• [Work order]: Reproduce the entire listing exactly as written, apart from its pictures.

• [Available data]:
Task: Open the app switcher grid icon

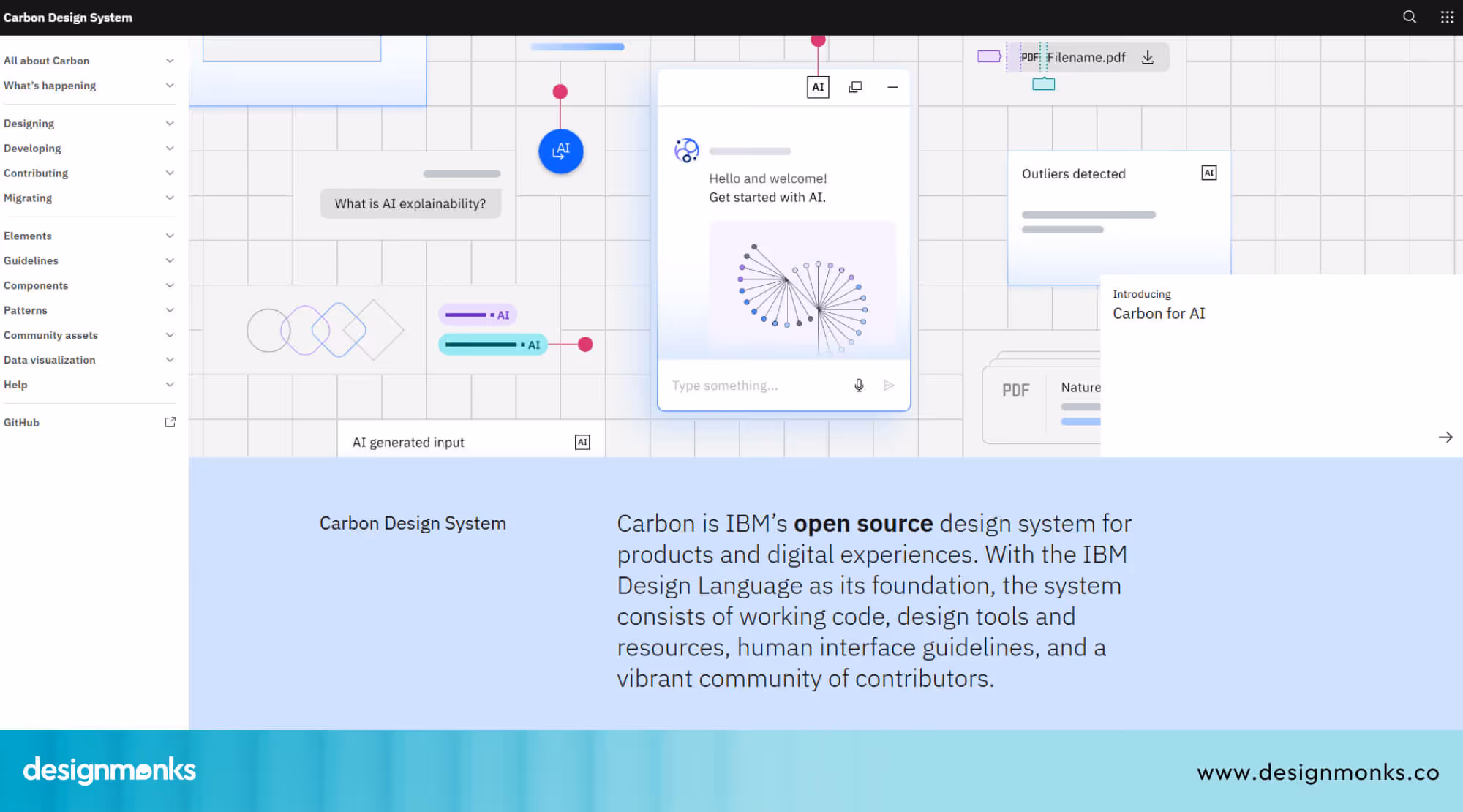Action: coord(1446,17)
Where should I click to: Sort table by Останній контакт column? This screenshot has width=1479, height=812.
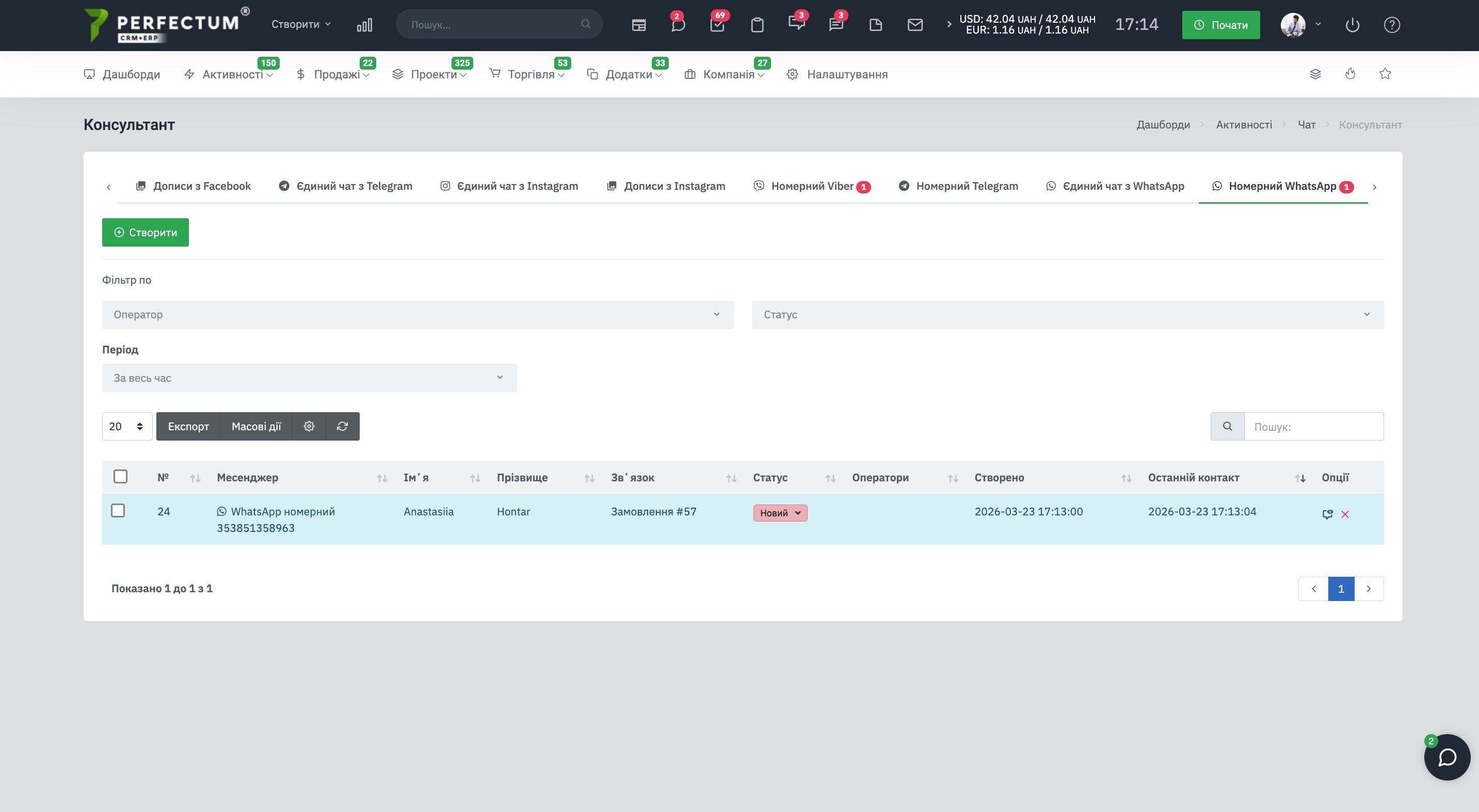click(x=1193, y=477)
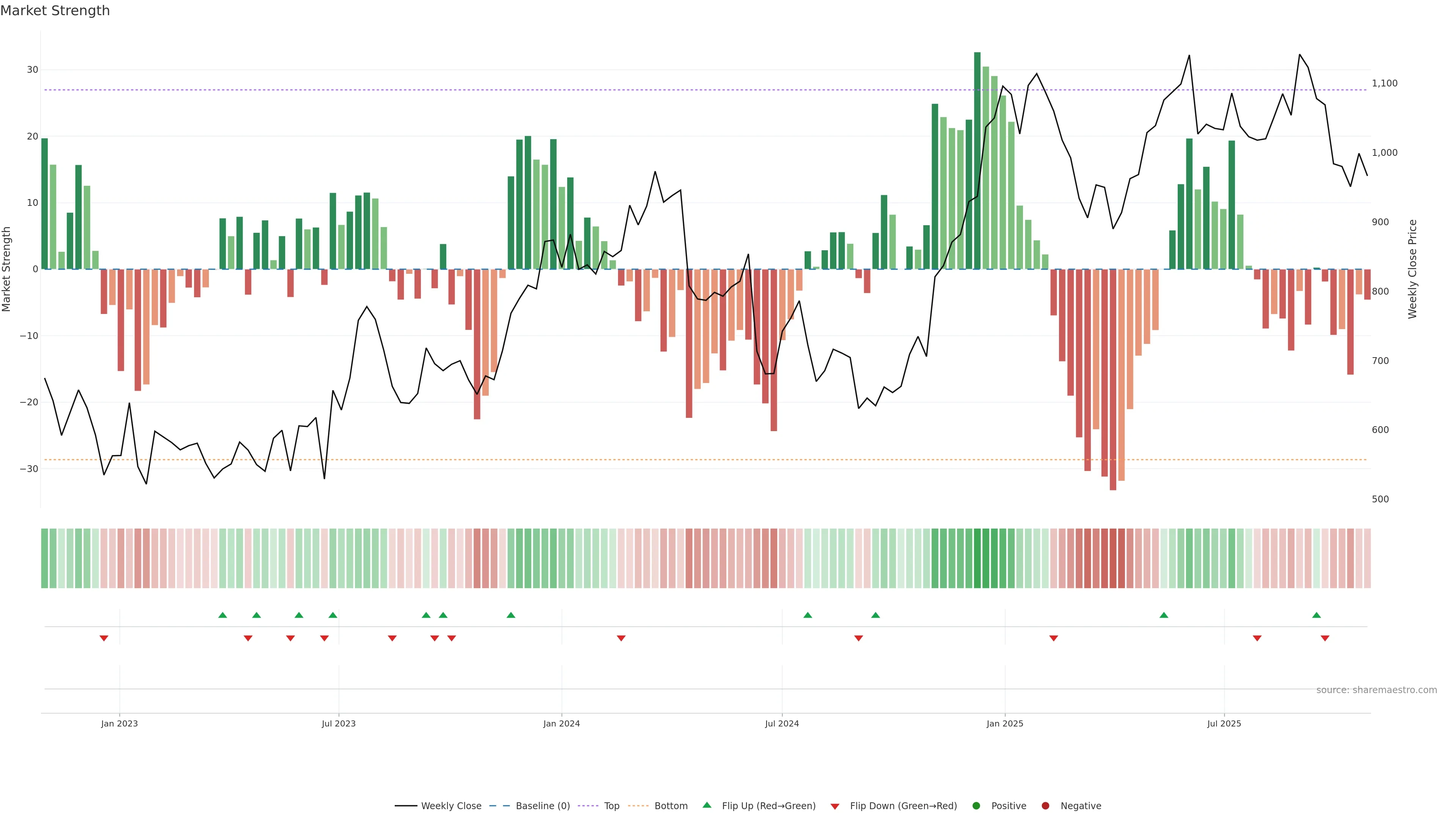The height and width of the screenshot is (819, 1456).
Task: Click the Jul 2025 x-axis label
Action: coord(1224,723)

• [Answer box]:
Task: Open the app switcher grid icon

Action: coord(1446,17)
Where should I click to: Sort table by Останній контакт column? This screenshot has width=1479, height=812.
click(x=1193, y=477)
The height and width of the screenshot is (819, 1456).
Task: Click the Jul 2025 x-axis label
Action: coord(1224,723)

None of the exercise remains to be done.